We all know that smoking is bad for us. From lung cancer to emphysema the side effects are numerous, and it's no surprise that smoking can be detrimental for heart health. In fact it's so bad the British Heart Foundation states on their website that quitting smoking can be the single best thing you can do for your heart5. With approximately 22,000 of deaths from cardiovascular disease being attributed to smoking each year6, quitting does seem like good advice! Why is smoking so bad for your heart? It causes the arteries to be narrowed, leading to heart attacks and strokes. It also reduces the oxygen levels in our blood, making the heart pump that much harder, and can lead to blot clots which cause heart attacks and strokes. For information on quitting smoking visit: https://quitnow.smokefree.nhs.uk/
You drink too much
The relationship between alcohol and heart health isn't always clear.
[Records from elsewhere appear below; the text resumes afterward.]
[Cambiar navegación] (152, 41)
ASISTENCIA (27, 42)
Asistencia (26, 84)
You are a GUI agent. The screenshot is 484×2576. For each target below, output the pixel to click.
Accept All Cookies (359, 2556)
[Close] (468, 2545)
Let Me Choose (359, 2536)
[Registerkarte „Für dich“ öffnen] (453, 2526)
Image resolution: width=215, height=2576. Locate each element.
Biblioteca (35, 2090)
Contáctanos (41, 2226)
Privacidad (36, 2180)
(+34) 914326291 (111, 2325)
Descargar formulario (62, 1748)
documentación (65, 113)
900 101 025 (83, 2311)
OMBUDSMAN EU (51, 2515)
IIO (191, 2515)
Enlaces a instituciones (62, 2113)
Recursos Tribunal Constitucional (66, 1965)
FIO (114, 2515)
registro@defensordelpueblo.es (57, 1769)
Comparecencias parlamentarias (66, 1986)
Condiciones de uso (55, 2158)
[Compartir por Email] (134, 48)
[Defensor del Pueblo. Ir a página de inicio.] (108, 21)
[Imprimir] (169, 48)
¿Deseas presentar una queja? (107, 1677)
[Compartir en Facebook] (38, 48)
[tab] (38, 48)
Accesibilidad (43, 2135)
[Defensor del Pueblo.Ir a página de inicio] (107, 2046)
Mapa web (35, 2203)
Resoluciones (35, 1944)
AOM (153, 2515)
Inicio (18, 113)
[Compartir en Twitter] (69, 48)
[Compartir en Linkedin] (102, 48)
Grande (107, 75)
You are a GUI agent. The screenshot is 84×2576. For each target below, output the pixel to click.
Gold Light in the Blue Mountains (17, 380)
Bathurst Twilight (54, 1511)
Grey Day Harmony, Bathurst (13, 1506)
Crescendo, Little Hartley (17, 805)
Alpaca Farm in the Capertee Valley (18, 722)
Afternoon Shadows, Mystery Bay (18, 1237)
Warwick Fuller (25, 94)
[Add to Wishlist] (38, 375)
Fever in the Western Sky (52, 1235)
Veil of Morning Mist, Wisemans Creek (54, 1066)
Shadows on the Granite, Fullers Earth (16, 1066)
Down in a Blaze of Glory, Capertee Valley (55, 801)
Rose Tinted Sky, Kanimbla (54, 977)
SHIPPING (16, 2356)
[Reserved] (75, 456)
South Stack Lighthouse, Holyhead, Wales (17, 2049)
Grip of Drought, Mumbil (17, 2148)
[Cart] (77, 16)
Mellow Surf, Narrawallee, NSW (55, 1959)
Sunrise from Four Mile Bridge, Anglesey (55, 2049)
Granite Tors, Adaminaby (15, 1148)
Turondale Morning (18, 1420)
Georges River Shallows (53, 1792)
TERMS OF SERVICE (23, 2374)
For many years it has been reported that light to moderate drinking can actually benefit your heart, but studies released in 2014 say this isn't actually true7. Whether drinking has a positive effect on your heart or not, it can definitely have a negative one. It's recommended that women consume no more than 2-3 units of alcohol per day, while men shouldn't consume more than 3-48. If you regularly overindulge above these limits there can be bad consequences for your heart health due to increased blood pressure and weakening of the heart muscle.
You don't manage your weight
In the UK a staggering 64% of adults are considered to be overweight or obese9. Heart problems are among the many issues that arise for adults with a high Body Mass Index (BMI). Being obese can lead to the development of diabetes which can dramatically increase the chance of developing Cardiovascular Disease. Sadly 65% of those with diabetes die from heart disease and stroke10. Even if you don't have diabetes, being obese can still lead to heart issues such as high blood pressure and high cholesterol. The good news is that losing even just a small amount of weight can help improve heart function11.
You're always angry
Outbursts of anger have been identified as a risk factor in having a heart attack and stroke. A study found that in the two hours after an outburst the chances of having a heart attack increased by five times and the chances of having a stroke increased by three times12. The risk is low for those who infrequently experience outbursts, but grows for those who experience more frequent outburst.